Yale University has announced the hiring of Gil Hanse to prepare a detailed master plan intended to bring back the full scale and drama of the Yale Golf Course, one of the monumental design works of 1920s golf architecture by Charles Blair Macdonald and Seth Raynor.
The course, which opened in 1925, occupies a rocky, heavily wooded site four miles west of the Ivy League campus. It has been widely heralded on every major Top-100 list for the boldness of its design but had gradually fallen into a deteriorated state due to tree overgrowth, bunker deterioration, green shrinkage, poor drainage and a general attitude of neglect at the hands of the university that had compromised the original design.
Recent efforts to reverse the decline have seen steady improvement. This is the first sustained restorative effort. It is being sponsored by a privately funded entity, yet unnamed, that is in the process of raising upwards of $20 million that will be used to pay for the restoration as well as insure ongoing operations and provide maintenance equipment.
Yale recently took steps to bring in fresh management, first with the naming of Peter Palacio Jr, formerly of Eu Claire Golf and Country Club in Wisconsin, as general manager in 2020. This year the club named Jeff Austin as superintendent; he came to Yale after serving at Quail Hollow Country Club in Concord, Ohio.
Hanse has considerable high-level restoration work on his resume. Recent projects include Merion Golf Club in Pennsylvania, the Lower course at Baltusrol Golf Club in New Jersey, the South course at Oakland Hills Country Club in Michigan, the East and West courses at Winged Foot Golf Club in Mamaroneck, New York, and the 2022 and 2023 US Open sites: respectively The Country Club in Brookline, Massachusetts and the North course at Los Angeles Country Club. In a press release, Hanse said “The restoration of Yale Golf Course is the most significant restoration opportunity we have been entrusted with.”
Hanse told Golf Course Architecture that the likely scope of work at Yale would include a complete reconstruction of expanded putting surfaces – rebuilt to USGA specifications. Plans also call for a thorough overhaul of the bunkers, fairways, course drainage, irrigation, tees and trees. “The goal is to bring back the scale of the grounds. It was massive, grand and we hope to get back to that.”
Among the resources at Hanse’s disposal are the original design plans – which include a routing for two 18 courses, though only one was built.

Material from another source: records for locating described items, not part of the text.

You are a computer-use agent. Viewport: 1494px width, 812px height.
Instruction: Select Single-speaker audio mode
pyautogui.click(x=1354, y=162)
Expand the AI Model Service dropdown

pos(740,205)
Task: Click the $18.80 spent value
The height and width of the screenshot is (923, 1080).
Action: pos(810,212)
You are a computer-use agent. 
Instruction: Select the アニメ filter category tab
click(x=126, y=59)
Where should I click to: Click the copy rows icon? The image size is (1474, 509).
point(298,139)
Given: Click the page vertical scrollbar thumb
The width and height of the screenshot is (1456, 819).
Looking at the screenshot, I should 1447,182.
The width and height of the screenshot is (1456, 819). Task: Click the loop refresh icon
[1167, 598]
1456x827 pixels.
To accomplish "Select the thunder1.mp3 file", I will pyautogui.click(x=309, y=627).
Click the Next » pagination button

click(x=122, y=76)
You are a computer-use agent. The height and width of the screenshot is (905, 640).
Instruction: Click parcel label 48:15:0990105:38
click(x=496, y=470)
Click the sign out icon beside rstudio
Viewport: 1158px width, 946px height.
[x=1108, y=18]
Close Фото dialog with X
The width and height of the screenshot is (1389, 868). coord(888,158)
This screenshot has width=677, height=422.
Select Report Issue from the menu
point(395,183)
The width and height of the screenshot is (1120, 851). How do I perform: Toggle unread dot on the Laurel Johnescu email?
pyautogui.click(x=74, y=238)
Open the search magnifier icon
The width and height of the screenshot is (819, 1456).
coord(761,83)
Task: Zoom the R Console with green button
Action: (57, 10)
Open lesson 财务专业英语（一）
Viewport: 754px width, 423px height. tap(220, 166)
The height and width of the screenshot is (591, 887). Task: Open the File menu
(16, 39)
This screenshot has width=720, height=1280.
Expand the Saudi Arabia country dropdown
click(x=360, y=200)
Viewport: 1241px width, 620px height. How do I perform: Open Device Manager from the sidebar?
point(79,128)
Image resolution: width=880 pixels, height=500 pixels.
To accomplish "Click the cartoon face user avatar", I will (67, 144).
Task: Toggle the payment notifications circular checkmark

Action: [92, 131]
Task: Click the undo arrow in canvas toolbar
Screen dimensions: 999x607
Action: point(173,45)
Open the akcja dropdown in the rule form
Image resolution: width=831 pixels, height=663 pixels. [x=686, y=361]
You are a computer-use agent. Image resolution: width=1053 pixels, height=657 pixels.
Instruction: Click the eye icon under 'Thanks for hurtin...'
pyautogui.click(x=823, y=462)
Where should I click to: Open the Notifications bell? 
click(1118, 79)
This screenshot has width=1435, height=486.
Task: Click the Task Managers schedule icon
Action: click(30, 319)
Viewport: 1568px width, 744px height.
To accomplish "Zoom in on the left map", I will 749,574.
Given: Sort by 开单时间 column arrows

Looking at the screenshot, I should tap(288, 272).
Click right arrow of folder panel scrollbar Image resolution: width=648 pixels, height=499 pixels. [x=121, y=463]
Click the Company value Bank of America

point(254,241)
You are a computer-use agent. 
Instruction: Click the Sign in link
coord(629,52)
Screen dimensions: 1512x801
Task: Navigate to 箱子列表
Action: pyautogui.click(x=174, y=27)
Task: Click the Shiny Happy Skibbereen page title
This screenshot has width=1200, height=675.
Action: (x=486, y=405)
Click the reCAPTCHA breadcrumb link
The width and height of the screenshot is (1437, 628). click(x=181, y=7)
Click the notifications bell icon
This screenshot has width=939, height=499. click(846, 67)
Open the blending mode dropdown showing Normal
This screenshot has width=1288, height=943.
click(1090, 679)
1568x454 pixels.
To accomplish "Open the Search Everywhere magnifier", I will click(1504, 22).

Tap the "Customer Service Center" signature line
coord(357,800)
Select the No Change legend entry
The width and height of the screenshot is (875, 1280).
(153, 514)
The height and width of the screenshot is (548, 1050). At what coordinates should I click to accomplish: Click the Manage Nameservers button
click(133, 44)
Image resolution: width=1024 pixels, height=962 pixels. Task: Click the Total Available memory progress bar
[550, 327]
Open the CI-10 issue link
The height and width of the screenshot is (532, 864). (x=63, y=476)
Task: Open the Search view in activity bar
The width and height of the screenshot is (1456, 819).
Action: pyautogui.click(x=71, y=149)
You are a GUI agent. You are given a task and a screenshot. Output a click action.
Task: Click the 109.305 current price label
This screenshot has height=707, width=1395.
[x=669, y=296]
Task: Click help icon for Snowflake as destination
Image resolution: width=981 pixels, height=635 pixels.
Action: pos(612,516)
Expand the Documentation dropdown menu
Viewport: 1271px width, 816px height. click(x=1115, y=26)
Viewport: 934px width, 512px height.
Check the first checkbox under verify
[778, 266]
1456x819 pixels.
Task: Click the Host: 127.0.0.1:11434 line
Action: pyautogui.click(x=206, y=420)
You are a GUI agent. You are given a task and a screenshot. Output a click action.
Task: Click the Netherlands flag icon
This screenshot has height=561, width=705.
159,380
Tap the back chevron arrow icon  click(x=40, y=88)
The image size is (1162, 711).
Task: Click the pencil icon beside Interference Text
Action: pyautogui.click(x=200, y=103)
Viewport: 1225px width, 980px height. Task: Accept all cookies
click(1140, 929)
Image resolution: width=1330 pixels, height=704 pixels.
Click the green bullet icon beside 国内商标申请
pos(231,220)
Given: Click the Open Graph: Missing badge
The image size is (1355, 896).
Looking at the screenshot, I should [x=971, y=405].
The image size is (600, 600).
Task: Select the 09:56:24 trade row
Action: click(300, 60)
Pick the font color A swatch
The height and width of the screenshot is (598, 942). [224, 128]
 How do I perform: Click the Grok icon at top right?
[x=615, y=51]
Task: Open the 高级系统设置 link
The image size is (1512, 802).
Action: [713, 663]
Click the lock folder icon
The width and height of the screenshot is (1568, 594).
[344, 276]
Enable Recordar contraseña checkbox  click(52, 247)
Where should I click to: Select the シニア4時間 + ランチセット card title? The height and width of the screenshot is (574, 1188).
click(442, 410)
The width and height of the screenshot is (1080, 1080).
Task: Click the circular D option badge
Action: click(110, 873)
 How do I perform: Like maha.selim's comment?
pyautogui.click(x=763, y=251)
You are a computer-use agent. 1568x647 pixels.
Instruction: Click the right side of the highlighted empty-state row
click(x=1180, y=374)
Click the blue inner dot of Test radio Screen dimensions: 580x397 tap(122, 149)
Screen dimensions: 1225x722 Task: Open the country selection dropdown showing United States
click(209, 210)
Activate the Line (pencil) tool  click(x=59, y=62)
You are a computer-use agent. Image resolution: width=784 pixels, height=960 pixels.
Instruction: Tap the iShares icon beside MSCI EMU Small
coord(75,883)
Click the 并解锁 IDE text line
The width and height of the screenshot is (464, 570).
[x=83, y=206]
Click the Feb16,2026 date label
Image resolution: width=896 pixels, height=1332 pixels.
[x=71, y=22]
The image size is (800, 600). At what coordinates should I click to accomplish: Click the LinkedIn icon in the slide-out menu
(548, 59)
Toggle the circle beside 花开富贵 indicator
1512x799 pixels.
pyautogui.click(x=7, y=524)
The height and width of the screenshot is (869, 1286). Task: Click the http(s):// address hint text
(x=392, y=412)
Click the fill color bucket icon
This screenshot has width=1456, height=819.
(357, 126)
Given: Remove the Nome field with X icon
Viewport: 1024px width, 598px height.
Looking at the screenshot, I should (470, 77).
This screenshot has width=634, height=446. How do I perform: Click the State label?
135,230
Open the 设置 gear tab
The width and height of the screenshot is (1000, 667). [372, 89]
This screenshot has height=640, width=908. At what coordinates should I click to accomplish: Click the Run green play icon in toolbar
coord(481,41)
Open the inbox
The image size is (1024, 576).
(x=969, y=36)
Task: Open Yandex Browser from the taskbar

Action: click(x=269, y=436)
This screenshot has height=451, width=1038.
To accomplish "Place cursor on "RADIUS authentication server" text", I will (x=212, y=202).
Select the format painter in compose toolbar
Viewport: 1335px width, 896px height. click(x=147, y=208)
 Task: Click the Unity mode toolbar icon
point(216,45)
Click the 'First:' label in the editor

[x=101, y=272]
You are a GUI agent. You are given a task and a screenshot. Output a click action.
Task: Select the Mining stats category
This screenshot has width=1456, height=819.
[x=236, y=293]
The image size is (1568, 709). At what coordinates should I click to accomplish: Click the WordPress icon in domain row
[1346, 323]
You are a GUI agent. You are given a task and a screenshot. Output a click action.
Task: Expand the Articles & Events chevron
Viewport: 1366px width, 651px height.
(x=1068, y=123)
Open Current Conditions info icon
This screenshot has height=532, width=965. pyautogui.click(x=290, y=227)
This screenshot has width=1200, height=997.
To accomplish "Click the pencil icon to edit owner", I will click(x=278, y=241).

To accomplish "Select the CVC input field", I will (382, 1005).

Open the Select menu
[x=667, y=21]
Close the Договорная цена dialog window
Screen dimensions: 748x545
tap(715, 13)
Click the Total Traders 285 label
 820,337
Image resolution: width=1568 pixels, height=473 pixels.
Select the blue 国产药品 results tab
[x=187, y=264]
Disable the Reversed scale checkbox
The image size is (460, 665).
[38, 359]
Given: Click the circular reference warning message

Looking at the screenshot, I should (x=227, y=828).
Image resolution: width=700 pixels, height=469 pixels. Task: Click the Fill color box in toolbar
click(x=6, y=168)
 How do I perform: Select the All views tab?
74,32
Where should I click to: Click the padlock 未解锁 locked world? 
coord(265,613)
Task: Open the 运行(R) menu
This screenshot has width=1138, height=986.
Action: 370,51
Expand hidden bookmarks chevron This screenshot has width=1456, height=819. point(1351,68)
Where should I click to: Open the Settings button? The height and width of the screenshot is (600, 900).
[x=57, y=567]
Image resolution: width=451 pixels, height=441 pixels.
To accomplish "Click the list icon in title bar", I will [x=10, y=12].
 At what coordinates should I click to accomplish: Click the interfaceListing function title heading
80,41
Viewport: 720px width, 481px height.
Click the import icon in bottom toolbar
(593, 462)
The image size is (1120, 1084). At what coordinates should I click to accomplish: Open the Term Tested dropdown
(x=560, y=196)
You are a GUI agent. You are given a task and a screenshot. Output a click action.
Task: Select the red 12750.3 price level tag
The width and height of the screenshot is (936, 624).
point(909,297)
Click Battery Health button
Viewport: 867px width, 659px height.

Hanse said: “We also have a trove of aerials, ground imagery, maps and notes that Yale has made available to us via Dropbox, and we have begun combing through it.” Among the dramatic changes expected will be restoring the position of the green at the par-four third hole from its current position – to which it was moved, behind a hill – back down to its original site near a pond.
Given the vast scale of work to be done, Hanse said that he expected to start at the end of the 2022 golf season and require full closure for all of 2023.
Yale GC is operated as a university amenity, with limited public access. The course was closed for all of 2020 due to Covid restrictions and reopened in April 2021 to the university community and to Connecticut residents on a very limited basis.
The restoration is part of a facility overhaul that will see considerable work done to the clubhouse interior as well as redevelopment of the driving range.